→ **Exercice écrit 1**
Pour chacune des affirmations suivantes, dites si elle concorde avec le texte sur les sanctuaires. Répondez par oui ou par non, puis citez les mots du texte qui tranchent. (a) Chaque été nous ramène des villes à la mer, aux bois, aux montagnes. (b) Des livres avaient déjà fait comprendre la révélation psychique qu'apportent les vieux sanctuaires. (c) Ces sanctuaires ressuscitent toujours l'image du fondateur.
→ **Exercice écrit 2**
Recopiez à l'identique le passage du texte sur les sanctuaires de « A diverses époques » à « l’image du fondateur. ».

→ **Extrait du texte**
>>>

Tel est le charme de la plupart des sanctuaires antiques et modernes, temples, acropoles, couvens, monastères, lieux de pèlerinage consacrés par de séculaires adorations. En eux se résument et se racontent des chapitres entiers de l’histoire de l’âme humaine. Il y a là beaucoup de rêve, beaucoup de souffrance et beaucoup de pensée pétrifiée. Si chaque été nous ramène des villes à la mer, aux bois, aux montagnes, c’est pour y chercher l’oubli de nos fatigues, de nos misères, de nos tristesses et redemander un peu de force aux élémens éternellement jeunes de la terre. Mais si, d’aventure, nous visitons ces hauts lieux, ne serait-ce pas par un secret désir de revivre les émotions d’êtres plus grands que nous-mêmes par la douleur, par la volonté ou par l’espérance, peut-être aussi de descendre un peu plus avant dans notre propre cœur avec la lampe vacillante de l’éternelle Psyché ?

A diverses époques de ma vie, j’ai éprouvé cette invincible attraction que la solitude des cloîtres exerce sur le cœur troublé ou sur la pensée inquiète. Mais ce qui m’a frappé et ce qu’aucun livre ne m’avait fait comprendre, c’est l’espèce de révélation psychique instantanée et d’extension du rayon visuel en histoire que peuvent nous donner ces vieux sanctuaires, dont le site, la construction et les souvenirs subitement évoqués, ressuscitent parfois, en une minute visionnaire, l’image du fondateur.

<<<

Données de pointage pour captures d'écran

>>>

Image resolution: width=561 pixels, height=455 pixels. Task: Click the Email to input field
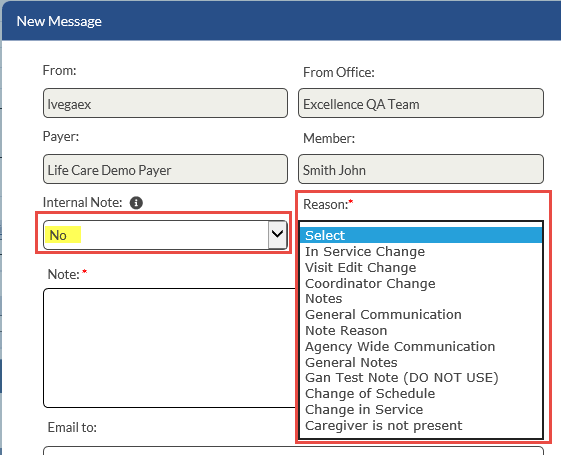[293, 450]
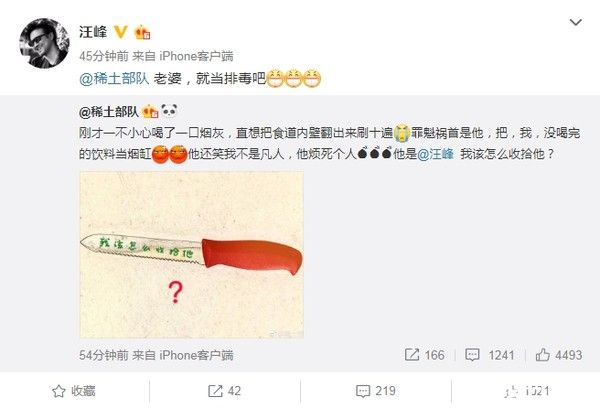600x408 pixels.
Task: Repost this post using the 42 share button
Action: tap(224, 391)
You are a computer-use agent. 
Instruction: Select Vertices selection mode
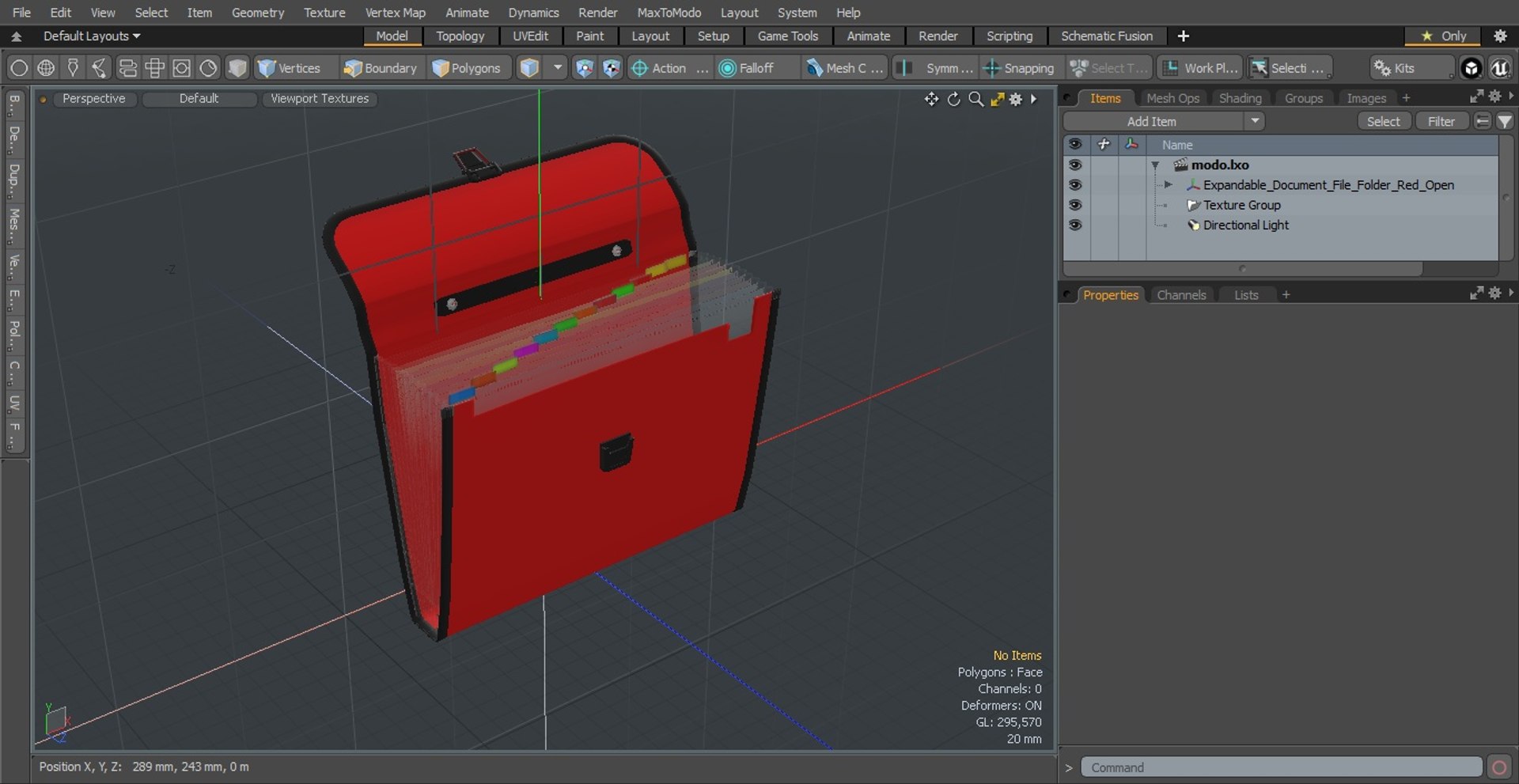(x=290, y=68)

<<<

→ **Corrigé 1**
(a) Oui : « Si chaque été nous ramène des villes à la mer, aux bois, aux montagnes ».
(b) Non : « ce qu’aucun livre ne m’avait fait comprendre ».
(c) Non : « ressuscitent parfois, en une minute visionnaire, l’image du fondateur ».

→ **Corrigé 2**
A diverses époques de ma vie, j’ai éprouvé cette invincible attraction que la solitude des cloîtres exerce sur le cœur troublé ou sur la pensée inquiète. Mais ce qui m’a frappé et ce qu’aucun livre ne m’avait fait comprendre, c’est l’espèce de révélation psychique instantanée et d’extension du rayon visuel en histoire que peuvent nous donner ces vieux sanctuaires, dont le site, la construction et les souvenirs subitement évoqués, ressuscitent parfois, en une minute visionnaire, l’image du fondateur.